Jörg Jochen Berns (Hg.)

Von Strittigkeit der Bilder. Texte des deutschen Bilderstreits im 16. Jahrhundert

(Ergänzungsband 3), Berlin 2023, De Gruyter, XIX, 748 Seiten mit Abbildungen, ISBN 978-3-11-077989-9


Rezensiert von Wolfgang Brückner
In: Bayerisches Jahrbuch für Volkskunde
Erschienen am 01.08.2024

Zum Autor und Gesamtwerk, vornehmlich der ersten zwei Bände aus dem Jahre 2014, ist das Wesentliche im BJV (2015), S. 222–224 gesagt. Warum nun eine Art Ergänzungsband? Der Herausgeber Jörg Jochen Berns schreibt in seiner „Vorbemerkung“, dass er nach dem Ausscheiden aus der Universität ohne Hilfsdienste weitergearbeitet hat. Seine jetzige Einleitung vermerkt die Erweiterung der bisherigen 60 Textdokumente um weitere 39, ermittelt durch die Auswertung ständig neu erscheinender Digitalisate alter Drucke. Dadurch erhöht sich die Gesamtzahl der dokumentierten Texte auf 99. Das Fazit beschäftigt sich allein mit den neuen Autoren und deren Ansichten. Alles wird wiederum in Registern erschlossen. Ein weiteres Quellen- und Literaturverzeichnis möchte Hinweise für die nächste Forschergeneration bieten. Die einzelnen Dokumente lassen sich leicht aus dem Inhaltsverzeichnis entnehmen, das online zur Verfügung steht (https://d-nb.info/1290722730/04).

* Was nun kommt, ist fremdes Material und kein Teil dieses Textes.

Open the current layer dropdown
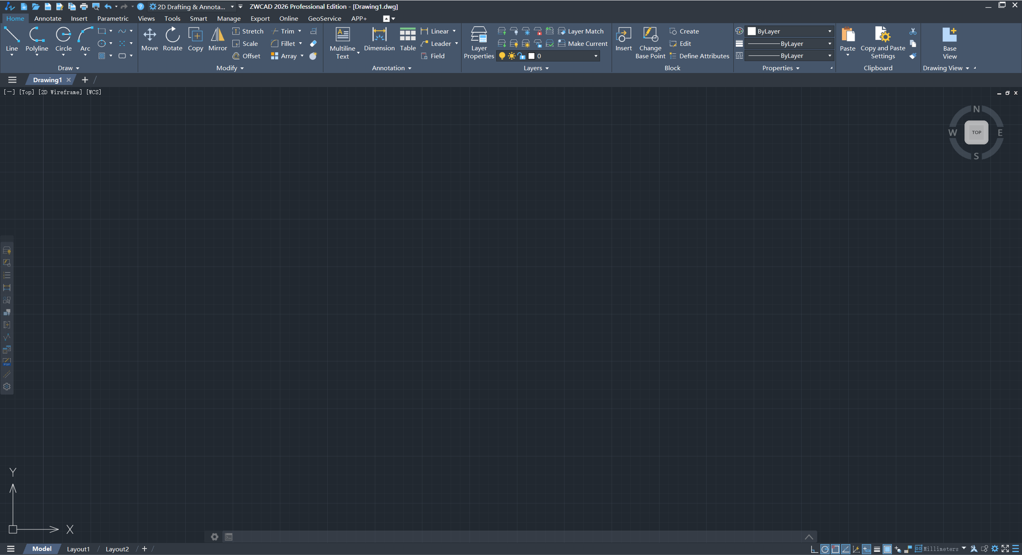The image size is (1022, 555). pyautogui.click(x=595, y=56)
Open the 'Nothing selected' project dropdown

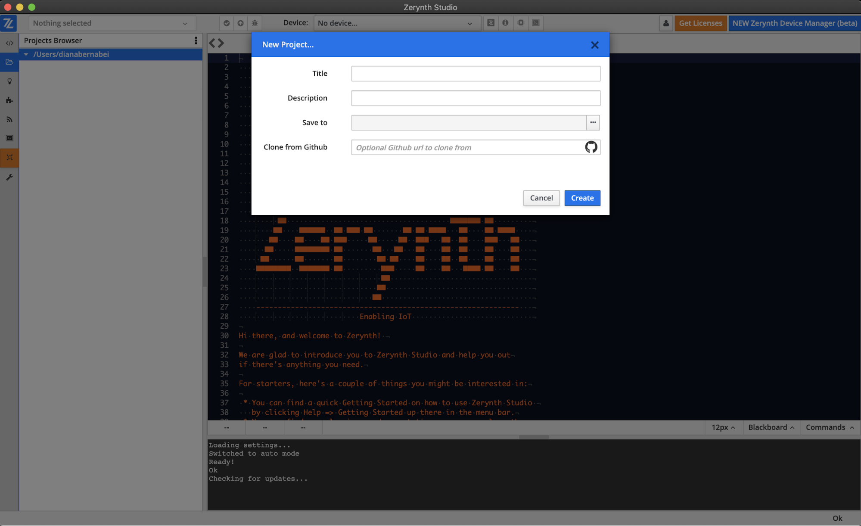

Aus der Übersicht wird deutlich, dass es sich vornehmlich um die seinerzeit üblichen Kontroverspublikationen der streitenden drei großen Konfessionen handelt. Die volkskundliche Frömmigkeitsforschung erkennt dahinter zwei sprachliche Verschiebungen. Luthers rhetorisch-polemische Beschimpfung des Papsttums als „heidnisch“ meinte den Lebenswandel in Rom. Bald aber wurde daraus „Heidentum“ als Qualität der Glaubensinhalte und der Abstammung des Christentums. Das aber stellt eine mythische Perspektive dar wie sie später im 19. Jahrhundert nationalistisches Denken überall in Europa zu Vorstellungen führte, regionale Kulturen auf Vorzeitüberlieferungen zurück zu führen. In der Praxis der lutherischen Konfession unserer Tage hingegen läßt sich schon im Gottesdienst erkennen, wie sehr der Protestantismus seit längerem wieder die mittelalterliche Messe zelebriert und auch sonst viele der einst zwar erlaubten, aber eher verlachten Adiaphora neuerlich pflegt. Benno Haunhorst hat in der jesuitischen „Herder Korrespondenz“ (77 [2023], H. 1, S. 29–32) für eine lebendige Ökumene konstatiert: Viele protestantische Gemeinden werden seit einer Weile in der Liturgie gewissermaßen katholischer und die Katholiken generell in der Bibelexegese und der entsprechenden Predigt und Pastoral protestantischer.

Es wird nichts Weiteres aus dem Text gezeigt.